Stone Cold Steve Austin stars as a US Border Patrol agent on vacation in the Montana mountains in quite a bind as his daughter is held hostage by a group of menacing bank robbers out to find the security bonds stolen by the leader of their heist operation who ran off with the loot leaving them with a bomb set to go off when he calls a number to the phone attached by wires to the C-4. Gil Bellows (the man Ally McBeal had google eyes for) is hell bent on finding Lawson, the old timer who left them to die, heading by van into the Montana mountains. Bellows is a nasty individual with a mean streak and doesn't adhere to any moral code as he shoots an innocent sheriff just to make a point to Austin that he is willing to do whatever it takes to get his hands on what he believes belongs to the group. What happens as Austin, who knows the mountains better than anyone, takes the cold-blooded bunch into the wilderness to find Lawson is standard action genre fare—Austin will break from the pack, with the thought of keeping his daughter alive if at all possible while reducing the numbers in Bellows team.

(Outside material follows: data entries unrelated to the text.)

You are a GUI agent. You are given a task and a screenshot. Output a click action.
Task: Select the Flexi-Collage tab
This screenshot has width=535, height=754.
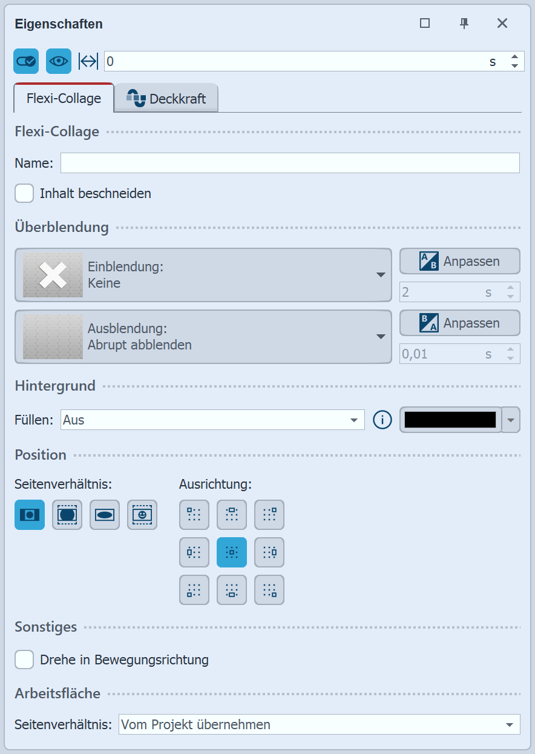click(x=63, y=97)
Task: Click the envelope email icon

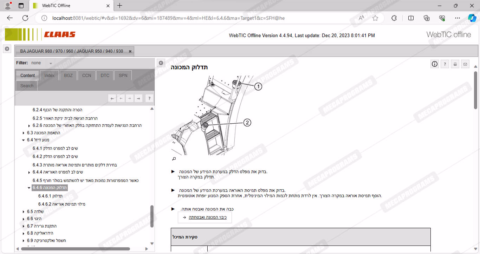Action: pyautogui.click(x=465, y=64)
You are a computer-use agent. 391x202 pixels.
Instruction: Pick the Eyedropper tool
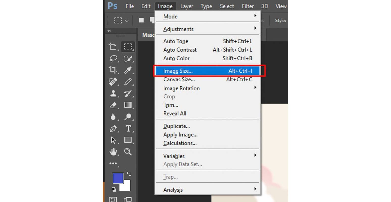coord(128,70)
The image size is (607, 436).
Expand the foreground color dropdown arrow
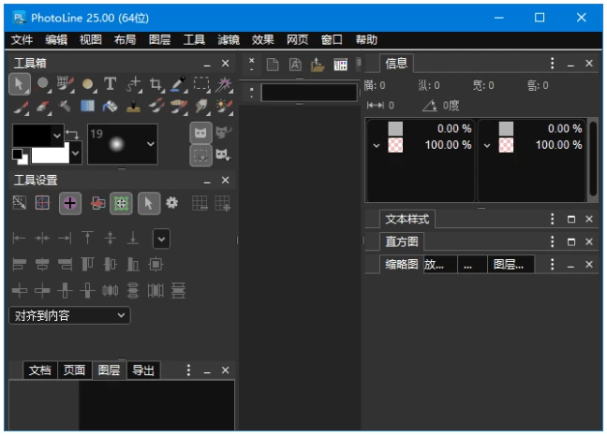pos(56,136)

What I thought was fun about HUNT TO KILL was the use of thick sticks to impale members of Bellows bunch while Austin tosses action hero quips shortly afterward. Austin, of course, is just like Rambo and can fall down the rocky sides of mountains, get stabbed or shot repeatedly, take massive blows from hard objects, and bleed like a stuck pig, yet keep coming—God, I love action movies for these sorts of implausibilities. Bellows finds his inner beast in this movie, no conscience, willing to break any sort of possible negotiation for that bag of bonds—the embodiment of the repellent action movie villain, with a pack of wolves ready to devour his leftovers if they are needed. Because of his rugged looks and blue-collar persona, Stone Cold is believable in a role where the character lives off the land and knows how to make weapons using what nature provides. When he puts on his "war paint" and begins to blend in with his surroundings, I was like, "Give me a hell yeah!" Using his crossbow and sharpened spears, and especially his fists, you get plenty of Stone Cold opening a can of whoopass—particularly when Stone Cold snaps the limbs of Carl when he attempts to rape his daughter (Big no-no). Oh, if you think Stone Cold can take a licking, check out the damage Bellows withstands, such as several slugs to face with a shovel and a fall through wooden pallets from off a scaffold. So HUNT TO KILL has the identifiable traits we are accustomed to when watching dumb, loud action movies. Breathtaking, gorgeous location where all the action transpires( the Vancouver, Canadian wilderness substituting for Montana) is most definitely an asset in the film's favor. Eric Roberts shows up in a (really) small cameo as Austin's former Border Patrol partner who gets it when the two raid a meth lab. Michael Hogan is Lawson, with Gary Daniels as Bellows' British henchman (Jensen), Emilie Ullerup as the stunning Dominika (betrayed by Lawson and left to blow up with the bomb trap)who wants to get even with her former lover, Marie Avgeropoulos as Stone Cold's tough, resilient daughter (Kim), Michael Eklund as computer techie Geary with big mouth and aggressive, antagonistic nature (not to mention, his need to bring out his stun gun to tease Dominika who is more man than he is, the pipsqueak), and Adrian Holmes (as Crab, always screwing up and finally goes one step too far when he tries to rape Kim) round out the cast.